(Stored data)
————————

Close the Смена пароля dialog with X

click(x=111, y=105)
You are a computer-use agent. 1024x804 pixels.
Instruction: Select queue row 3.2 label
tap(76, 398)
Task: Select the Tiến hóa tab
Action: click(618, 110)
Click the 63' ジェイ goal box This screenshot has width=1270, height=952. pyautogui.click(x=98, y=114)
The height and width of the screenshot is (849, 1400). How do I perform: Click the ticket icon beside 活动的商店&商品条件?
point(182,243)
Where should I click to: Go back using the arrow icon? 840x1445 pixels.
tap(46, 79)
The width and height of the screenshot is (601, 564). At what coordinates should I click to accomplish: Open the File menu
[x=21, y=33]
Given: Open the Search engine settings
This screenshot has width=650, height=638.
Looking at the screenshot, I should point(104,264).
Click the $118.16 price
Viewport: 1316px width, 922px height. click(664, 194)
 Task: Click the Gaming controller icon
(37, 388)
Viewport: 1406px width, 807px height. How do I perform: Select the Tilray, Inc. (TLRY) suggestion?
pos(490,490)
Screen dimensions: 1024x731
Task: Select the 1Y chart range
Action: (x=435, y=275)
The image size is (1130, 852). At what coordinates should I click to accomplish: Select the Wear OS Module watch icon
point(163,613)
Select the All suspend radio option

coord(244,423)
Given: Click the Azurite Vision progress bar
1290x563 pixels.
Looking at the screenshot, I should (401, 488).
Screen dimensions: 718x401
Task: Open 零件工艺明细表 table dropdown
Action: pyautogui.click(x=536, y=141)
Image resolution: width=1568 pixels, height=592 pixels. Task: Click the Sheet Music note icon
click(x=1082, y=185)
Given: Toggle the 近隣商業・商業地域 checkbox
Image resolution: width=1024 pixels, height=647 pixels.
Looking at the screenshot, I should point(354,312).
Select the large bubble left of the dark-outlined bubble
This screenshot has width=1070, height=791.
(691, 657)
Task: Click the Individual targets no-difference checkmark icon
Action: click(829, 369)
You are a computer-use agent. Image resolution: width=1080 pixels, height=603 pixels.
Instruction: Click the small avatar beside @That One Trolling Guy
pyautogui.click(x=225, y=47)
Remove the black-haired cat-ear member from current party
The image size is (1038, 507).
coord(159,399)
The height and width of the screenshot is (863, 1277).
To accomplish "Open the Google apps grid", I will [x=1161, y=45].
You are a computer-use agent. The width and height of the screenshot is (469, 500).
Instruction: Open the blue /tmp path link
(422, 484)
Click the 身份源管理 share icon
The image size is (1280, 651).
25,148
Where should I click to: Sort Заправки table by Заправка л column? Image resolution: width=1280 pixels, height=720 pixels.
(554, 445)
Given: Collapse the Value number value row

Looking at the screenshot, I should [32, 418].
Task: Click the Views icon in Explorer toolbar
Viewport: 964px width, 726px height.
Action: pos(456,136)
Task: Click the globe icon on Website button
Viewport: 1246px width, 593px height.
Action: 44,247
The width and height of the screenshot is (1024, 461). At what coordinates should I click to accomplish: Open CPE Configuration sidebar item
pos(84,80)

————————

Task:
Please reproduce the records exactly, without leaving any out.

Output for this exercise:
Close the Смена пароля dialog with X

click(x=111, y=105)
You are a computer-use agent. 1024x804 pixels.
Instruction: Select queue row 3.2 label
tap(76, 398)
Task: Select the Tiến hóa tab
Action: click(618, 110)
Click the 63' ジェイ goal box This screenshot has width=1270, height=952. pyautogui.click(x=98, y=114)
The height and width of the screenshot is (849, 1400). How do I perform: Click the ticket icon beside 活动的商店&商品条件?
point(182,243)
Where should I click to: Go back using the arrow icon? 840x1445 pixels.
tap(46, 79)
The width and height of the screenshot is (601, 564). At what coordinates should I click to accomplish: Open the File menu
[x=21, y=33]
Given: Open the Search engine settings
This screenshot has width=650, height=638.
Looking at the screenshot, I should point(104,264).
Click the $118.16 price
Viewport: 1316px width, 922px height. click(664, 194)
 Task: Click the Gaming controller icon
(37, 388)
Viewport: 1406px width, 807px height. How do I perform: Select the Tilray, Inc. (TLRY) suggestion?
pos(490,490)
Screen dimensions: 1024x731
Task: Select the 1Y chart range
Action: (x=435, y=275)
The image size is (1130, 852). At what coordinates should I click to accomplish: Select the Wear OS Module watch icon
point(163,613)
Select the All suspend radio option

coord(244,423)
Given: Click the Azurite Vision progress bar
1290x563 pixels.
Looking at the screenshot, I should (401, 488).
Screen dimensions: 718x401
Task: Open 零件工艺明细表 table dropdown
Action: pyautogui.click(x=536, y=141)
Image resolution: width=1568 pixels, height=592 pixels. Task: Click the Sheet Music note icon
click(x=1082, y=185)
Given: Toggle the 近隣商業・商業地域 checkbox
Image resolution: width=1024 pixels, height=647 pixels.
Looking at the screenshot, I should point(354,312).
Select the large bubble left of the dark-outlined bubble
This screenshot has width=1070, height=791.
(691, 657)
Task: Click the Individual targets no-difference checkmark icon
Action: click(829, 369)
You are a computer-use agent. Image resolution: width=1080 pixels, height=603 pixels.
Instruction: Click the small avatar beside @That One Trolling Guy
pyautogui.click(x=225, y=47)
Remove the black-haired cat-ear member from current party
The image size is (1038, 507).
coord(159,399)
The height and width of the screenshot is (863, 1277).
To accomplish "Open the Google apps grid", I will [x=1161, y=45].
You are a computer-use agent. The width and height of the screenshot is (469, 500).
Instruction: Open the blue /tmp path link
(422, 484)
Click the 身份源管理 share icon
The image size is (1280, 651).
25,148
Where should I click to: Sort Заправки table by Заправка л column? Image resolution: width=1280 pixels, height=720 pixels.
(554, 445)
Given: Collapse the Value number value row

Looking at the screenshot, I should [32, 418].
Task: Click the Views icon in Explorer toolbar
Viewport: 964px width, 726px height.
Action: pos(456,136)
Task: Click the globe icon on Website button
Viewport: 1246px width, 593px height.
Action: 44,247
The width and height of the screenshot is (1024, 461). At what coordinates should I click to accomplish: Open CPE Configuration sidebar item
pos(84,80)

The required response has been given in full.